Notre périple en train commence enfin alors que nous partons pour Xi’An, pour 34 heures de trajet. Les couchettes sont confortables et nos voisins ne ronflent pas, c’est un voyage agréable avec la Chine qui défile derrière les vitres, des montagnes escarpées du sud vers la plaine un peu monotone du centre.
Nous restons à Xi’An cinq jours, le temps de ne plus nous étonner d’être sans cesse dévisagés, de ne plus nous retourner à chaque raclement de gorge, de ne pas s’offusquer d’être bousculés dans les bus, et surtout, le temps d’apprendre à rire avec ces chinois surprenants mais qui ont beaucoup d’humour… Le clou du spectacle à Xi’An, c’est l’armée enterrée de soldats en terre cuite. Et quel spectacle! Ces soldats figés dans leur fosse sont majestueux et impressionnants, et surtout, quelle folie de la part de l’empereur qui s’est fait ensevelir entouré de cette armée morte…
Nous devons maintenant rejoindre Pékin, la suite du voyage nous attend et nous avons pas mal de paperasseries à régler dans la capitale, cette fois il ne s’agit que d’un trajet de 12 heures de train, une broutille!

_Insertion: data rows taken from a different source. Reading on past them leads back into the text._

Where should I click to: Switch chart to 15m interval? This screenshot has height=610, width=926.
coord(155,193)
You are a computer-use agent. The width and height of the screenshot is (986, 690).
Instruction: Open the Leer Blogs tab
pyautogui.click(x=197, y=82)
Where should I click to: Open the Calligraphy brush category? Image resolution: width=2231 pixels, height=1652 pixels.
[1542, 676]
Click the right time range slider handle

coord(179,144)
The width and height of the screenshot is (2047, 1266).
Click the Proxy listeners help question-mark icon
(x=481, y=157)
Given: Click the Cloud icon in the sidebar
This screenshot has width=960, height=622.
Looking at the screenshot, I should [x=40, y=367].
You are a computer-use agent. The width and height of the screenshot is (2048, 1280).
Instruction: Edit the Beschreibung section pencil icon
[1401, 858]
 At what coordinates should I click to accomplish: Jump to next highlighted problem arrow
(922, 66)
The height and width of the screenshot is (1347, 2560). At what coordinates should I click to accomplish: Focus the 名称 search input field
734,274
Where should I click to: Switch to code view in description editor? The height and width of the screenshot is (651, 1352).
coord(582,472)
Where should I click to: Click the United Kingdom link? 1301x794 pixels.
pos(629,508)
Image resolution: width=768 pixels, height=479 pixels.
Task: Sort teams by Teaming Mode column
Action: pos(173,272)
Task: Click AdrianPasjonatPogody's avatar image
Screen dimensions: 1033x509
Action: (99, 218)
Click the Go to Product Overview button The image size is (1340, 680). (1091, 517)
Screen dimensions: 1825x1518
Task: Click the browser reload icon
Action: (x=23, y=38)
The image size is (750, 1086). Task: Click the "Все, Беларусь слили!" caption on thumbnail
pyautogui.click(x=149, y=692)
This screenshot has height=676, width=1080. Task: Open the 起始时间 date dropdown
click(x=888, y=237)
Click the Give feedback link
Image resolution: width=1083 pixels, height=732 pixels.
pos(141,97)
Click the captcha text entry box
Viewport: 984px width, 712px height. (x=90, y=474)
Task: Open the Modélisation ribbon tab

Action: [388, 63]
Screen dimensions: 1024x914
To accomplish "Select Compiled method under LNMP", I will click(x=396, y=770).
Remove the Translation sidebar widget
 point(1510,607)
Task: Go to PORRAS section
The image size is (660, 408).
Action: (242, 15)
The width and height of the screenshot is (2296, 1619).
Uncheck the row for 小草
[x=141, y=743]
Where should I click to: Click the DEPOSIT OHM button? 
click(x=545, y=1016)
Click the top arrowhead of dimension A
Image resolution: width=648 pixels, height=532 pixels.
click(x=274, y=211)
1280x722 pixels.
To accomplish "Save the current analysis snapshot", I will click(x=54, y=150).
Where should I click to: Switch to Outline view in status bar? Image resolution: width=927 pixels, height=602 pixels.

Vous aurez droit à plus de détails dans le prochain article, en attendant, portez-vous bien!




Hello vous deux!
Alors pour info, la langue tout en bas de la grande affiche de votre série de photos chinoises, c’est du Coréen ;o))
(ou en tous cas ça y ressemble furieusement, je ne peux pas jurer que d’autres langues n’utilisent pas les mêmes caractères, va falloir que je me renseigne).
Plein de gros bisous et maintenant à très vite!